**STUDY TEXT**
--
Eli Lilly investigators recently reported that they were able to prolong survival in patients with advanced, non small cell lung cancer who relapsed after initial treatment. The results of the drug ramucirumab were demonstrated by a late-stage study.
The clinical trial included 1,253 patients, who received either ramucirumab with the common chemotherapy drug docetaxel or the chemotherapy alone. The first group lived an average of more six weeks (10.5 months) than the second group, which lived 9.1 months.
Despite the small difference, researchers believe the results are statistically significant and clinically meaningful, since advanced lung cancer registers extremely poor survival projections after initial treatment. The data of the study was presented at the American Society of Clinical Oncology’s annual meeting in Chicago.
--
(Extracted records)
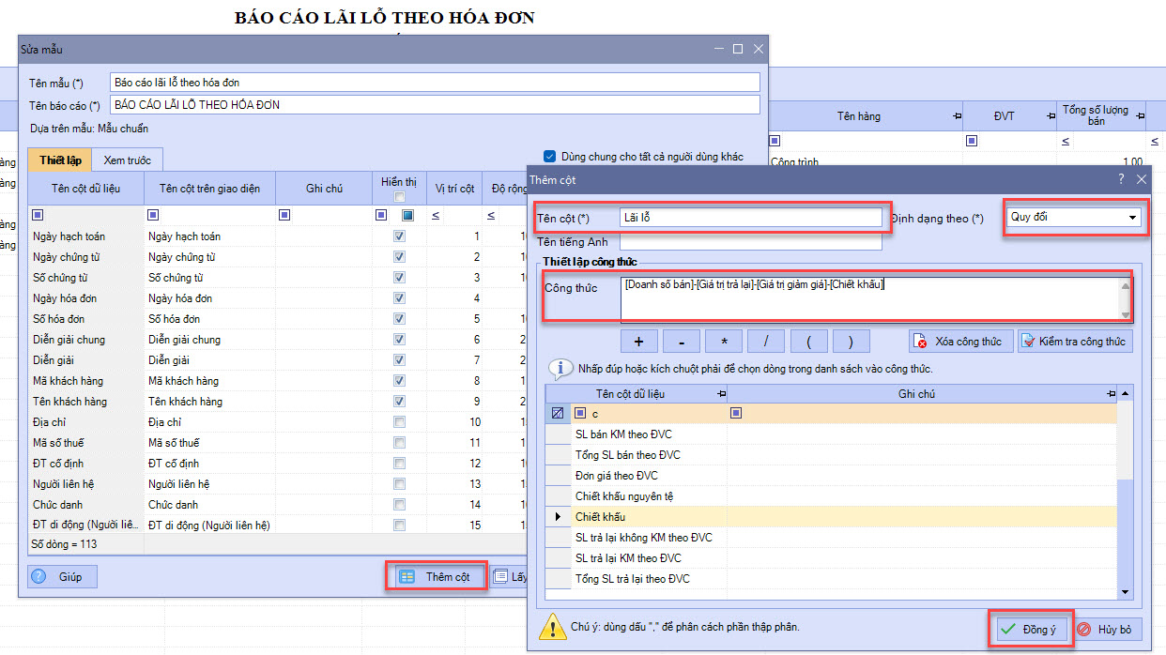The height and width of the screenshot is (655, 1166).
Task: Click the Tên tiếng Anh input field
Action: pos(751,242)
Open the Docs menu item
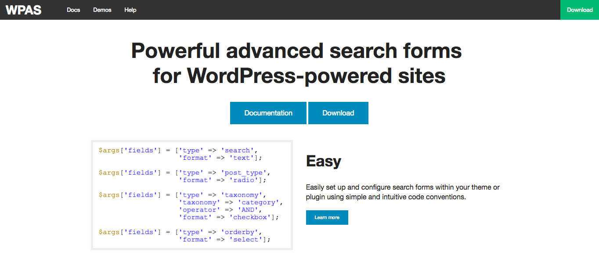 (73, 10)
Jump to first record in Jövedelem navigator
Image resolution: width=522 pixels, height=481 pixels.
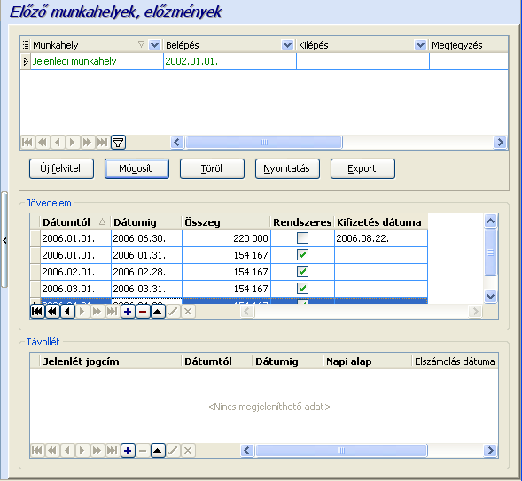click(x=37, y=312)
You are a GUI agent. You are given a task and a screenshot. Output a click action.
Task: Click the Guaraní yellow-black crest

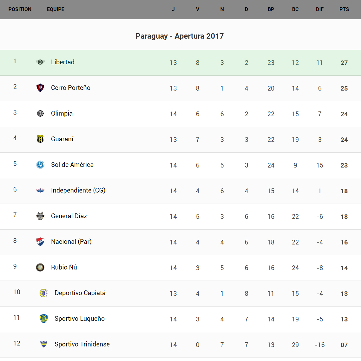coord(40,139)
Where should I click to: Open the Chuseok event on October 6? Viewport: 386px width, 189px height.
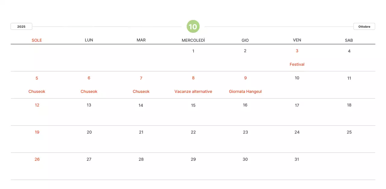[89, 91]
--
**TASK INSTRUCTIONS**
**A.** Transcribe the stretch of the lung cancer report from "The clinical trial" through "lived 9.1 months.".
**B.** List every number written in digits in the lung cancer report, with the word that follows it where there is one.
**C.** Translate this sentence from the lung cancer report into Spanish: "The clinical trial included 1,253 patients, who received either ramucirumab with the common chemotherapy drug docetaxel or the chemotherapy alone."

**ANSWERS PROVIDED**
**A.**
The clinical trial included 1,253 patients, who received either ramucirumab with the common chemotherapy drug docetaxel or the chemotherapy alone. The first group lived an average of more six weeks (10.5 months) than the second group, which lived 9.1 months.

**B.**
1,253 patients
10.5 months
9.1 months

**C.** El ensayo clínico incluyó a 1.253 pacientes, que recibieron ramucirumab junto con el fármaco quimioterápico habitual docetaxel o bien solo la quimioterapia.